You may not like what I am about to say but my own thoughts looking at this are as follows; so apologies if I am telling you how to suck eggs here, again I lack a lot of context around this;
But, the thing is to run a 12900KS the way it was 'meant' to be, you need to build the rest of the system around it (and the GPU), keeping it cool and such, if you compromise cooling to fit your case or motherboard rather than buy those to fit the demands of the CPU then your rather wasting the money you spent on a 12900KS I think, you might aswell buy the K or really just a 12700K as the K isn't really easier to deal with than the KS anyway it just costs a lot less. I gather this is a transitionary upgrade and you're going to put a better GPU and more modern faster monitor in later as it's a very imbalanced system right now, the 4K monitor is nice but again if gaming there is just no point in any of this without using a high refresh rate monitor, I would say a 4K one for this system aswell.
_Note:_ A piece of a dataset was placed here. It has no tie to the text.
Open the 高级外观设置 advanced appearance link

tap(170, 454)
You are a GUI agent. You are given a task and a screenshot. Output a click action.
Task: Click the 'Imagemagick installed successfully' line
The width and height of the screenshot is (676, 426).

I use a high refresh 4K monitor (Samsung Odyssey G7 S28) with a 3070 and it's very nice although I would personally like more GPU and mine is about 30% faster than yours and assuming you put something equal to your 12900KS in at some point, perhaps a 4080/4090 when they show up ...you're gonna want a lot more than your 60hz 4K monitor can give in my opinion, or I would at least, because you don't buy a CPU like that to play at around 60fps. If you turn v-sync off and let it run too high you will get tearing and you've got to deal with the higher input latency of a 60hz native monitor awell as that introduced by v-sync itself which you will need, to keep a lid on the frame rate with a better GPU a lot of the time as I don't believe that monitor has any kind of adaptive-sync, again, all of which doesn't become a 12900KS. It's the sort of chip you use when your whole system is maxed out really. As I said I am assuming gaming use here from what you did say and right now you've gone very heavy on the CPU but don't have the GPU or the monitor to really benefit from it (in a gaming context).